Como siempre, con mi niño pequeño, en la bañera, jugamos a hacer flotar sus patos de goma. Siempre hacemos igual: por lo general la primera vez que cae el pato se escora o se da la vuelta, y hay que colocarlo derecho. Cada vez que uno se cae le digo:
- ¡oooohhhh! Se ha caído....y él me replica, mirándome con pena:
- ¡ooooohhhh! Caío....
acto seguido se afana, lo recoge, lo endereza, lo suelta con mucho cuidado sobre la superficie del agua, y cuando, tambaleante, se queda derecho, los dos gritamos a la vez llenos de alegría:
- ¡¡¡¡¡¡¡FLOTA!!!!!!!!Y así una vez y otra vez, un pato tras otro. Cuando terminamos, siempre hay algunos que, con la agitación, se han vuelto a caer de lado, así que el juego puede seguir indefinidamente... Y, todas las veces, mi niño pone todo el cuidado y al final, consigue que el patito en cuestión se aleje tambaleando y chocando con los demás y con las paredes de la bañera.

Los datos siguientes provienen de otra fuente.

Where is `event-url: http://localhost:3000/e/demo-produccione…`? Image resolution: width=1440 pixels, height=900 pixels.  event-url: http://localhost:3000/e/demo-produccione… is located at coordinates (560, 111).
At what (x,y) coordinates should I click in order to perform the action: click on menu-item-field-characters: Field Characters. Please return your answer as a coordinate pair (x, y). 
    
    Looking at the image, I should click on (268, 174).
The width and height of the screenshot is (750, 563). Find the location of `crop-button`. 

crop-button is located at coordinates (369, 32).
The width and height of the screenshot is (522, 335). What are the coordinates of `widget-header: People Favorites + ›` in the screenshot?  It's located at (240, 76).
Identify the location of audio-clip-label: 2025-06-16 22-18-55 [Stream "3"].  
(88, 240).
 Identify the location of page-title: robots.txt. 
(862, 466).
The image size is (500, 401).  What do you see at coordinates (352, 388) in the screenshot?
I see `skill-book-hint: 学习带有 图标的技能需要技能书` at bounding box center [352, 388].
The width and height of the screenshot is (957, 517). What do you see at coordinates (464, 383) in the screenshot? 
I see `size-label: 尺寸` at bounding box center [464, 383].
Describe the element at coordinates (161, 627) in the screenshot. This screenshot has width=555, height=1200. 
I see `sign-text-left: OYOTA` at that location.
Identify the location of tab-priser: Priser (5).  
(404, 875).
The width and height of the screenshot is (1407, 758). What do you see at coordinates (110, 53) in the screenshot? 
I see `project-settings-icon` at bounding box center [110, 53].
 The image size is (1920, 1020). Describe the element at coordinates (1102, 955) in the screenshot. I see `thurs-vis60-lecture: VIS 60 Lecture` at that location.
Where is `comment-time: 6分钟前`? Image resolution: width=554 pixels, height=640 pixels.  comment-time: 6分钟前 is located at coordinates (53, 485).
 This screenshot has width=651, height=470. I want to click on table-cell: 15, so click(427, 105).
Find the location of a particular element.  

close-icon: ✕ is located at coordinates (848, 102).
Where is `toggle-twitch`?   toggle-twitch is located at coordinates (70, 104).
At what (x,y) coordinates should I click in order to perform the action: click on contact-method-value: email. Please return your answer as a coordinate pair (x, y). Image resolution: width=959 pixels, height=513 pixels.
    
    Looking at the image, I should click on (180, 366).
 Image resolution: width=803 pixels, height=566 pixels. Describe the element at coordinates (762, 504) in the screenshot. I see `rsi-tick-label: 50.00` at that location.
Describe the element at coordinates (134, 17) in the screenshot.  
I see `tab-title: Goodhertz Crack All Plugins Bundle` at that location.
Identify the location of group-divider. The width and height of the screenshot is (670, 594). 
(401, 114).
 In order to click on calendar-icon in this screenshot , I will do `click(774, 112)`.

Pero hay un pato que no flota. Fue mal diseñado de nacimiento: tiene el cuello un poco más alto y no puede conservar el equilibrio. Con este pato el juego se trunca: se convierte en un eterno "oooooohhhh! Caío" que se repite monótonamente. Con este pato pensé al principio "este pato le frustra. Tiene muchos otros válidos: voy a hacerlo desaparecer sin que se dé cuenta." Estuve a punto de hacerlo, pero, de repente, miré al pato más grande de todos, que tiene una base muy ancha y que es prácticamente imposible que naufrague, a menos que te empeñes mucho en ello. Ese pato tiene una base ancha donde caben patos más pequeños. Así que cogí al pato discapacitado y lo puse encima, derecho, miré a mi niño y le dije con voz muy rotunda "¡¡¡¡¡¡¡¡FLOTA!!!!!!!!" Mi niño entendió, y prosiguió el juego.
Ese día los dos aprendimos que el que el pato grande ayude al pequeño, también vale.